▸ Do wykonania
- a) Według tekstu o pracy dzieci w Brazylii, do ilu lat obniżono minimalny wiek pozwalający na pracę w okresie dyktatury w latach 80.?
- b) Kontynuuj tekst o pracy dzieci w Brazylii, zaczynając zaraz po jego ostatnim zdaniu.

▸ Fragment

•••

W Brazylii minimalny wiek pozwalający na pracę został określony jako czternaście lat, jako efekt ciągu poprawek do konstytucji (lata 1934, 1937 i 1946)[63]. W okresie dyktatury w latach 80. wiek ten został zmniejszony do wieku dwunastu lat, aby następnie zostać przywróconym w 1988, w związku z doniesieniami o niebezpiecznych warunkach pracy. Kolejne regulacje pracy dzieci uchwalono w 1998 r., ograniczając rodzaje pracy, w której nieletni mogli uczestniczyć, na przykład pracę w niebezpiecznych warunkach, jak prowadzenie sprzętu budowlanego lub niektóre rodzaje prac fabrycznych[63]. Chociaż podjęto wiele kroków w celu zmniejszenia ryzyka zjawiska, nadal w Brazylii pracuje wiele dzieci w wieku poniżej czternastu lat. Nie jest znana dokładna skala tej pracy, a dopiero w latach 80. odkryto, że prawie dziewięć milionów dzieci w Brazylii pracuje nielegalnie, nie uczestnicząc w tradycyjnych dziecięcych zajęciach, które pomagają im się rozwinąć[64].

•••

▸ Fragment danych
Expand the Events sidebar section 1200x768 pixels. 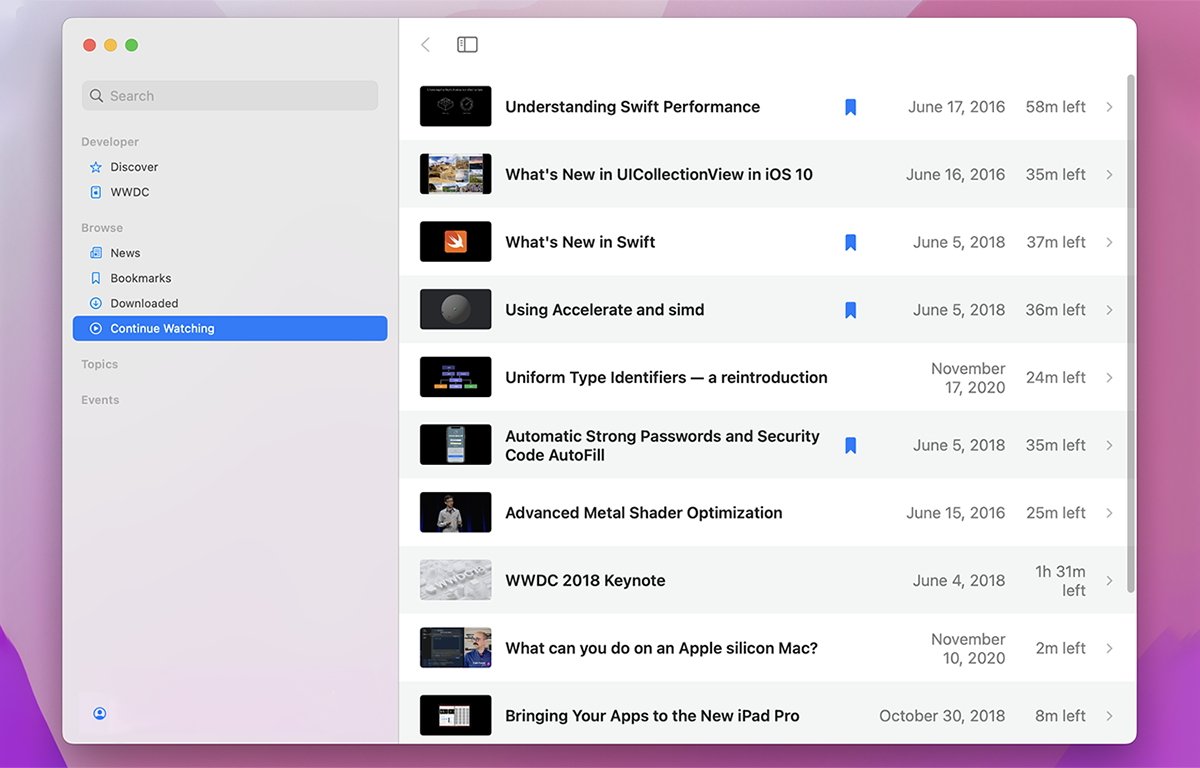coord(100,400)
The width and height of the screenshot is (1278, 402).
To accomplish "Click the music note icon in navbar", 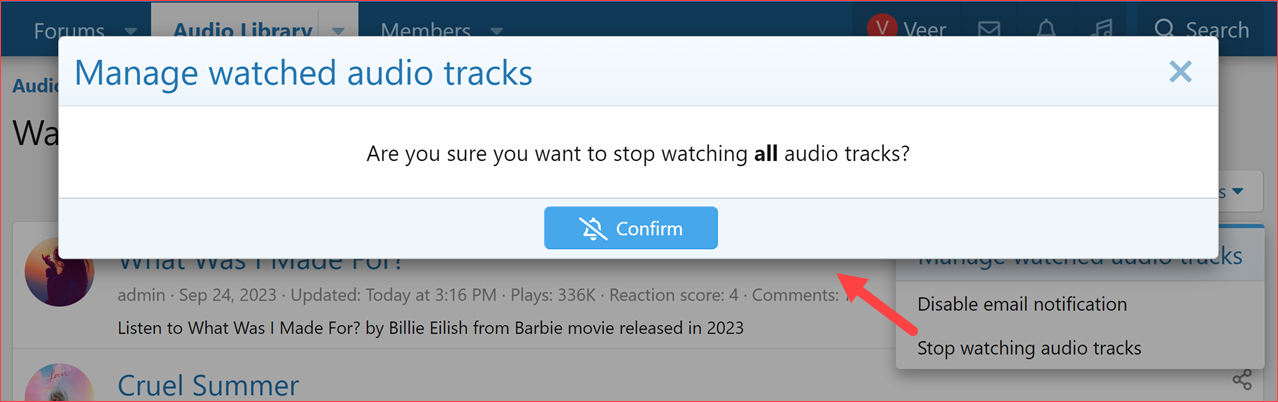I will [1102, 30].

•••

▸ Odpowiedzi pisemne
- a) Do dwunastu lat.

- b)
Dane z brazylijskiego spisu ludności (PNAD, 1999) wskazują, że 2,55 miliona 10-14 latków było zatrudnianych nielegalnie. Dołączyło do nich 3,7 miliona 15-17-latków i około 375 000 5-9-latków. W związku z ustawowym podniesieniem minimalnego wieku pracujących dzieci (do 14 lat), co najmniej połowa zarejestrowanych młodych pracowników była zatrudniona nielegalnie, nie będąc chronionymi przez przepisy z prawa pracy. Z pracy dzieci korzystają też kartele narkotykowe, używając ich do sprzedaży i transportu narkotyków, broni i innych nielegalnych towarów. Ten rodzaj pracy, w którym uczestniczą nieletni, jest bardzo niebezpieczny ze względu na towarzyszące im fizyczne i psychologiczne implikacje. Pomimo zagrożeń z tym związanych, ten sektor pracy dzieci ciągle rośnie[65].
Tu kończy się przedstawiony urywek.